§ **EXERCISE OBJECTIVE**:
Output only the lines of the entries that follow, starting at the one with "Continue shopping (134, 174)" and running down to the one with "[Search] (216, 18)", both included and unchanged.

§ **DATA TO USE**:
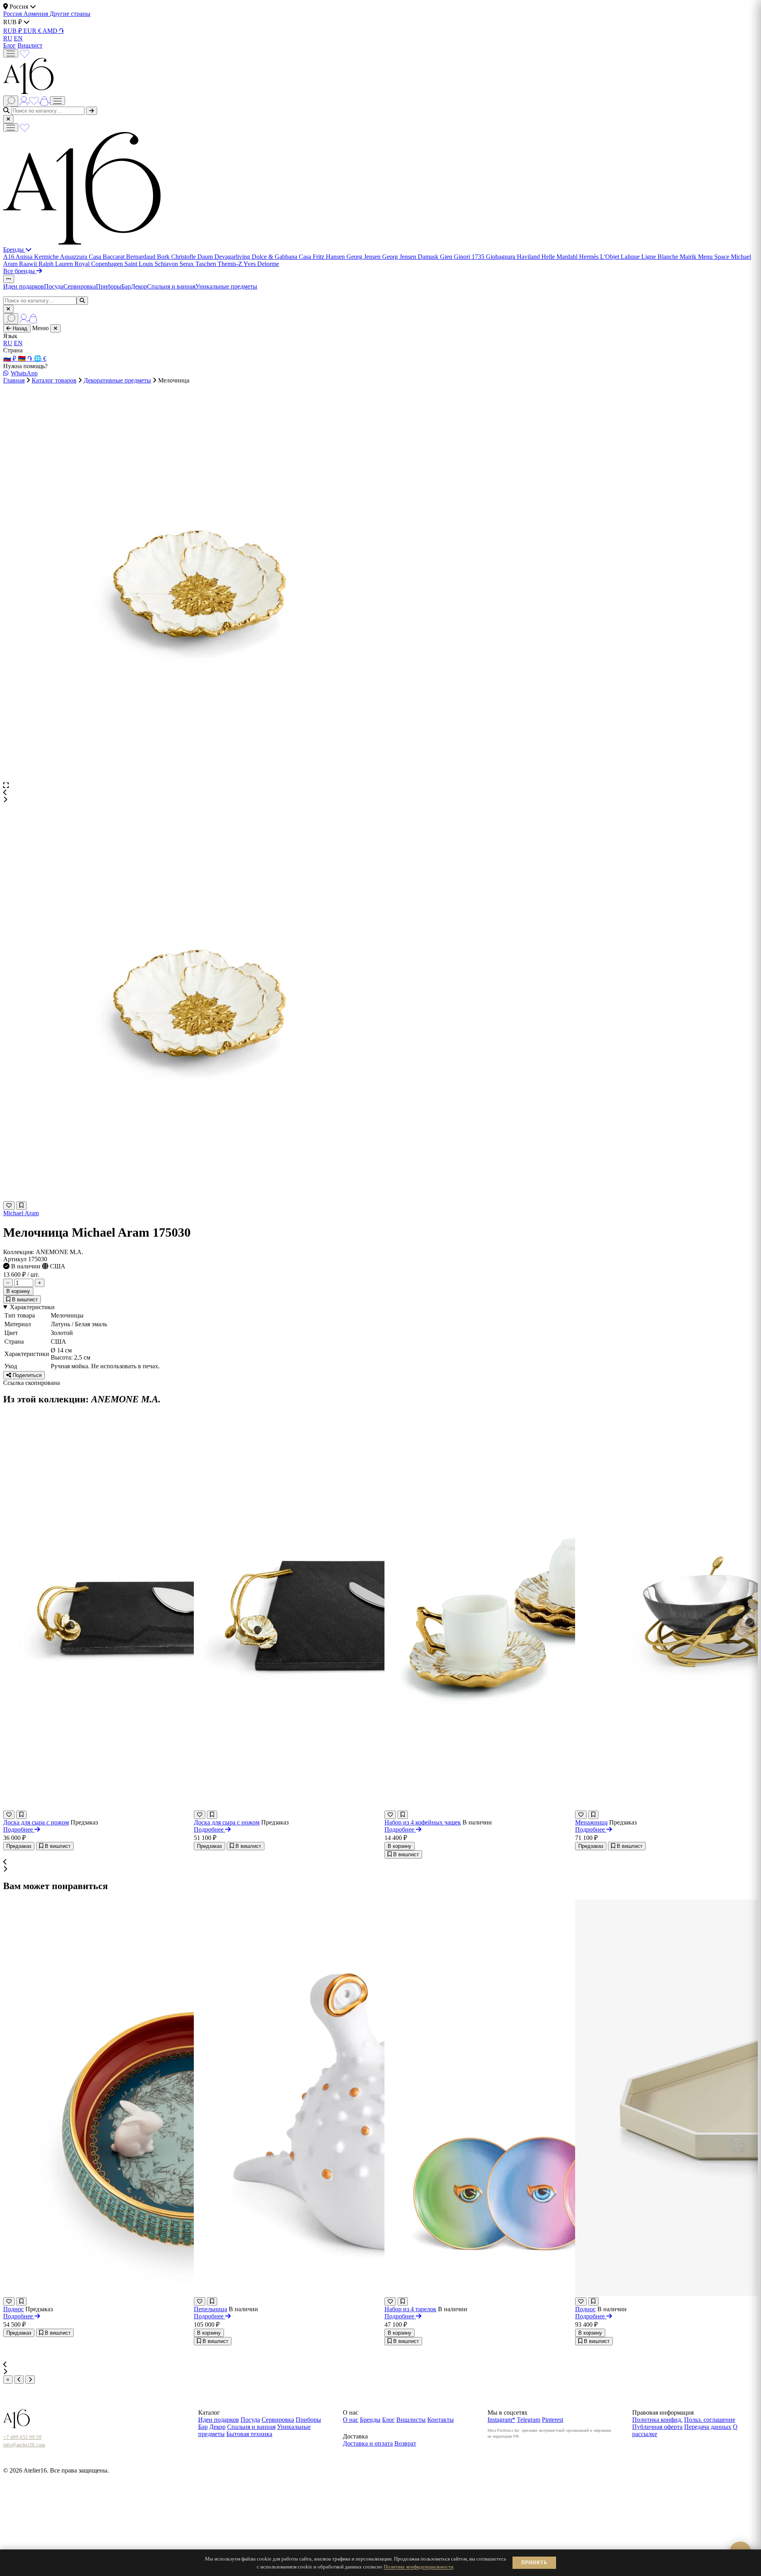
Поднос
==
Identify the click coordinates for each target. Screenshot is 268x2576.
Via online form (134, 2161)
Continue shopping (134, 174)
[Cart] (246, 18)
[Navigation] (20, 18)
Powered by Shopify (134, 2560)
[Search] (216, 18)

§ **RESPONSE AREA**:
Continue shopping (134, 174)
[Cart] (246, 18)
[Navigation] (20, 18)
Powered by Shopify (134, 2560)
[Search] (216, 18)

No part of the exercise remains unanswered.